Par dernières conclusions notifiées le 28 juillet 2017, la société Crédit Mutuel de Lanester demande à la cour, réformant le jugement entrepris, de:
— décerner acte à la caisse de Crédit Mutuel de Lanester de ce qu’elle s’en rapporte à justice sur le mérite de la demande de nullité du bail commercial présentée par la SASU Maxcatine,
— à titre principal, débouter la SASU Maxcatine de sa demande de nullité du prêt en deux fractions souscrit par elle auprès de la caisse du Crédit Mutuel de Lanester le 7 novembre 2014,
— à titre subsidiaire, condamner in solidum la SCI Gilbrice et la SCP D E X F à payer à la caisse de Crédit Mutuel de Lanester la somme de 1363,66 euros sauf à parfaire à la date de prononcé de l’arrêt outre la somme de 3000 euros au titre de l’article 700 du code de procédure civile,
À titre reconventionnel,
— condamner la SASU Maxcatine à payer à la caisse de Crédit Mutuel de Lanester les sommes respectives de 4594,70 euros et de 35 208,67 euros outre intérêts contractuels normaux et moratoires postérieurs à la date provisoire d’arrêté de compte (8 février 2016) et à échoir jusqu’au jour du complet règlement le tout avec capitalisation dans les conditions édictées par l’article 1154 du code civil,
— condamner la SASU Maxcatine à payer à la Caisse de Crédit Mutuel de Lanester la somme de 3000 euros au titre des dispositions de l’article 700 du code de procédure civile ainsi que les entiers dépens de l’instance.
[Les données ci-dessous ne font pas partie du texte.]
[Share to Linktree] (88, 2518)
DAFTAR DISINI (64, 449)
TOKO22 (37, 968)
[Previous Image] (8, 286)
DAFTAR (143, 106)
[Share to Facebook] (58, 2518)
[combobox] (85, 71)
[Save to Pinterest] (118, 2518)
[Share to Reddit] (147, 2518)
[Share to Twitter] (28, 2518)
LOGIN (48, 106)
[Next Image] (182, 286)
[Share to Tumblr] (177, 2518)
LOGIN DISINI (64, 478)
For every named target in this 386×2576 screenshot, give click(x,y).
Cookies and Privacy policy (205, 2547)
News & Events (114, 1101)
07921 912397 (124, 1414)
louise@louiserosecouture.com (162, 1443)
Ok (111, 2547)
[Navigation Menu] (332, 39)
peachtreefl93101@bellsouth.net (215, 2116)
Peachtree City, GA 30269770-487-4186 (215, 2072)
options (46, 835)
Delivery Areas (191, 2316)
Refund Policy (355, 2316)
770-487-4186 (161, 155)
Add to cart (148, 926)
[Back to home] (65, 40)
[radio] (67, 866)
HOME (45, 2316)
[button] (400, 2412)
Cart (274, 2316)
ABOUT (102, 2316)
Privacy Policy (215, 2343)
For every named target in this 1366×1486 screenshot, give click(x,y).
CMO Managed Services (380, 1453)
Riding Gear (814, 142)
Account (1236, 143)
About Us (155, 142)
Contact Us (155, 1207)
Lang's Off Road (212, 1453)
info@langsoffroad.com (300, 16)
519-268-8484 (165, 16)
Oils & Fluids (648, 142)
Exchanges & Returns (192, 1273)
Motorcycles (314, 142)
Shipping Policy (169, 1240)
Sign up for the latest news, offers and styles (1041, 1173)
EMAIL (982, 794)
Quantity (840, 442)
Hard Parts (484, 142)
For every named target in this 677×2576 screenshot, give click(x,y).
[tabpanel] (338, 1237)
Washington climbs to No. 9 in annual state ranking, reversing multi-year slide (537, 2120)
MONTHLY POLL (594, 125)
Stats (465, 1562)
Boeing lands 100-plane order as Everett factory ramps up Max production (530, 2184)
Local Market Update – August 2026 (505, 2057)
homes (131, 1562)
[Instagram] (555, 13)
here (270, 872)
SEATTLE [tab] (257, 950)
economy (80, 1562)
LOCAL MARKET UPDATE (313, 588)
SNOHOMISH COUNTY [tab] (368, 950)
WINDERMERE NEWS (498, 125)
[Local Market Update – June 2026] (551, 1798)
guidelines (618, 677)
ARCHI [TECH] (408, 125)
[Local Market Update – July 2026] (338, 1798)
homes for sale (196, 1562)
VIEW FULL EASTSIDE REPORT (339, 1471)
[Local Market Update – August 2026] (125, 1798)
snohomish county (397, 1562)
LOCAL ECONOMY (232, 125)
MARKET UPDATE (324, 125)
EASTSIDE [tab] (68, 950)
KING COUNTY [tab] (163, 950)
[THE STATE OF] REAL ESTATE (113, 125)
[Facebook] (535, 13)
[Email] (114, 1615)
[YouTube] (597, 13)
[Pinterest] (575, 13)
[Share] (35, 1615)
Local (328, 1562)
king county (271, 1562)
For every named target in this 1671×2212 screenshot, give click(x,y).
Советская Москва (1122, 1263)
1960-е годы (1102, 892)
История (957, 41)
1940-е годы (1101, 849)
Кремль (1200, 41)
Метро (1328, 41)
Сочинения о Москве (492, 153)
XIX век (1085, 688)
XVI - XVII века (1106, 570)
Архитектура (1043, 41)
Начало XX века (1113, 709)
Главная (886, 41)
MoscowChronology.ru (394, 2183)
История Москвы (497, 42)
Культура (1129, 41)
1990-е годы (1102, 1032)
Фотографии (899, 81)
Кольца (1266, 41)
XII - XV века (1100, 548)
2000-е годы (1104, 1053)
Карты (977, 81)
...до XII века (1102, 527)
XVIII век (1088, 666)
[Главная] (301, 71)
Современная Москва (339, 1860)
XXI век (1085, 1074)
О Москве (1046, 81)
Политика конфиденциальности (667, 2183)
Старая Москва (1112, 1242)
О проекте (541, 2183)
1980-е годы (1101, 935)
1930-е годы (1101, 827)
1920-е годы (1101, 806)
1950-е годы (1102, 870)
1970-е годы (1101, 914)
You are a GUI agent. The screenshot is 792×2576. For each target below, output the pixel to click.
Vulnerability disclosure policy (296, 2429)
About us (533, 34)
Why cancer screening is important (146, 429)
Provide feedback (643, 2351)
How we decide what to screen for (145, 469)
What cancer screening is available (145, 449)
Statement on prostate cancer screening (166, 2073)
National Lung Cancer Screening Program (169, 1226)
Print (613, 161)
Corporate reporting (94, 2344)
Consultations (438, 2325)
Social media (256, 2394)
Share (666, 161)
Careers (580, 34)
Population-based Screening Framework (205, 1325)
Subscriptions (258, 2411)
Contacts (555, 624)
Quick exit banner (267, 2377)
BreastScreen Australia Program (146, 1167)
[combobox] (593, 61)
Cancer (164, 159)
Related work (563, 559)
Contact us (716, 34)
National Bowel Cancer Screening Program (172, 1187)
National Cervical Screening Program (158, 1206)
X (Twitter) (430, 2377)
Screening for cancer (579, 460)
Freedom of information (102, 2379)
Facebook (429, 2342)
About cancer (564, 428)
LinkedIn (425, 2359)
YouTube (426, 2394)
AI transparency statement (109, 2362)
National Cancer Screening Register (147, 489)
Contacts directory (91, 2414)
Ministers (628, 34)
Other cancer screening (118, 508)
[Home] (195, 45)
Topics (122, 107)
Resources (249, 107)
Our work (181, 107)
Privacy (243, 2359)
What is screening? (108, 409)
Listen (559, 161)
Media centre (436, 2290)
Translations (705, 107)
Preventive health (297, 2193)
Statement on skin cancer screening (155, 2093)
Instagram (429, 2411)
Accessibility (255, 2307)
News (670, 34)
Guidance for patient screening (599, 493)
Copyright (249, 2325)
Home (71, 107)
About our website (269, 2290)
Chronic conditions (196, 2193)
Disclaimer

Par dernières conclusions notifiées le 2 octobre 2017, la SASU Maxcatine demande à la cour de :
— recevoir la société Maxcatine en ses demandes et l’y déclarant bien fondée,
— confirmer le jugement entrepris en ce qu’il a :
* prononcé la nullité du bail notarié conclu le 4 octobre 2014 entre la SCI Gilbrice et la SASU Maxcatine et prononcé la nullité du contrat de prêt en deux fractions souscrit par la société Maxcatine auprès de la Caisse de Crédit Mutuel de Bretagne, agence de Lanester le 7 novembre 2014 et a ordonné les restitutions réciproques,
* condamné in solidum la SCI Gilbrice et Me C X à payer à la SASU Maxcatine la somme
de 64, 958,36 euros TTC,
* rejeté les demandes reconventionnelles de la SCI Gilbrice, de Me C X et du Crédit Mutuel de Bretagne, agence de Lanester,
Statuant à nouveau,
— condamner solidairement Me C X et la SCI Gilbrice à payer à la société Maxcatine la somme de 100 000 euros à titre de dommages-intérêts correspondant à la perte de chance de pouvoir exploiter une activité particulièrement rentable au sein d’un emplacement commercial unique sur la place de Lanester,
— condamner solidairement Me C X et la SCI Gilbrice à payer à la société Maxcatine la somme de 1191,84 euros au titre des frais exposés en vain par la société Maxcatine pour la location d’un terminal de paiement devant équiper le local donné à bail,
— condamner solidairement Me C X et la SCI Gilbrice à supporter l’intégralité du coût des frais liés à l’anéantissement des contrats accessoires de prêts,
En tout état de cause,
— condamner solidairement la SCI Gilbrice et Me C X à payer à la société Maxcatine la somme de 7000 euros au visa de l’article 700 du code de procédure civile,
— condamner solidairement la SCI Gilbrice et Me C X aux entiers dépens de l’instance.
En application de l’article 8 de l’ordonnance n° 2020-304 du 25 mars 2020 portant adaptation des règles applicables aux juridictions de l’ordre judiciaire statuant en matière non pénale et aux contrats de syndic de copropriété, le président de la chambre a décidé de mettre en oeuvre la procédure sans audience et en a avisé le 27 avril 2020 les parties qui ne s’y sont pas opposées dans le délai de 15 jours.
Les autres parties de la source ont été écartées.